>> START Source document

Collect this post as an NFT.
There aren’t many people in crypto. We’re still on the way to 'onboarding billions'. It’s because it is isolated from the daily applications people use. Crypto systems don’t interact with the apps and platforms where most are.
It's not surprising. Building a fair and open system is part of the crypto vision, and that's orthogonal to how most tech platforms run. They are for the most part incompatible.
The root of this incompatibility is data verifiability. User data in web 2 is not verifiable outside of the context where it was generated. For instance, only LinkedIn can prove your connection with someone. As a user, a screenshot is the best you can do, and that’s light evidence.
The greatest leap for consumer crypto would be building a bridge from web 2 to web 3, introducing verifiability to data from the platforms that people use daily.
This bridge might come in the form of a technology we’ll refer to as web proofs, that leverages a technology called zkTLS. It improves the established Transport Security Layer protocol with zero-knowledge cryptography.
Without ZK, TLS ensures that when a user connects to a website, like their bank account, the connection is secure and authentic. It's like having a private conversation where users can verify they're talking to the real bank. But once that conversation is over, they can't prove to anyone else what the bank told them. It's just their word.

>> END Source document

### Short task
Output everything in the post on web proofs from "This bridge might" down to "with zero-knowledge cryptography.", copied word for word.

>> START Material provided

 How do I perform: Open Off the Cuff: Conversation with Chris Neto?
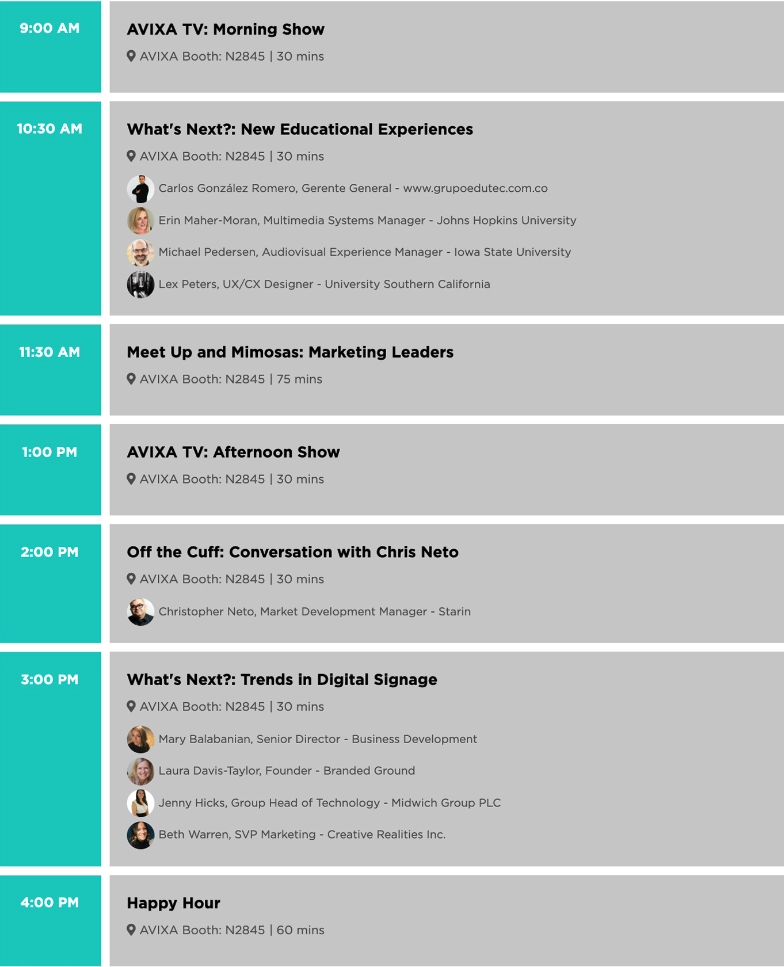(x=292, y=552)
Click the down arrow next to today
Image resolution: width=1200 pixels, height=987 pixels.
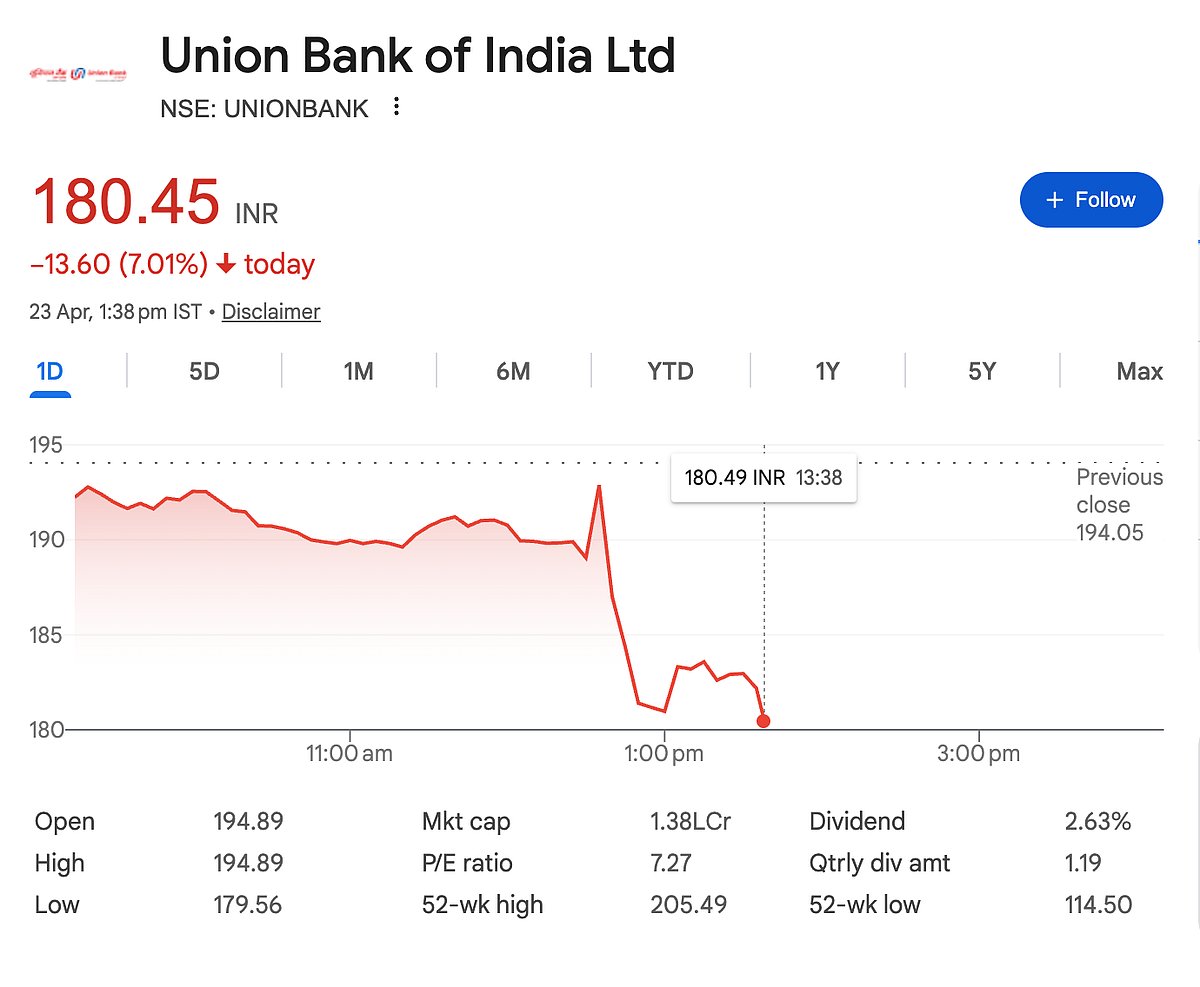pos(226,265)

>> END Material provided

### Solution for this exercise
This bridge might come in the form of a technology we’ll refer to as web proofs, that leverages a technology called zkTLS. It improves the established Transport Security Layer protocol with zero-knowledge cryptography.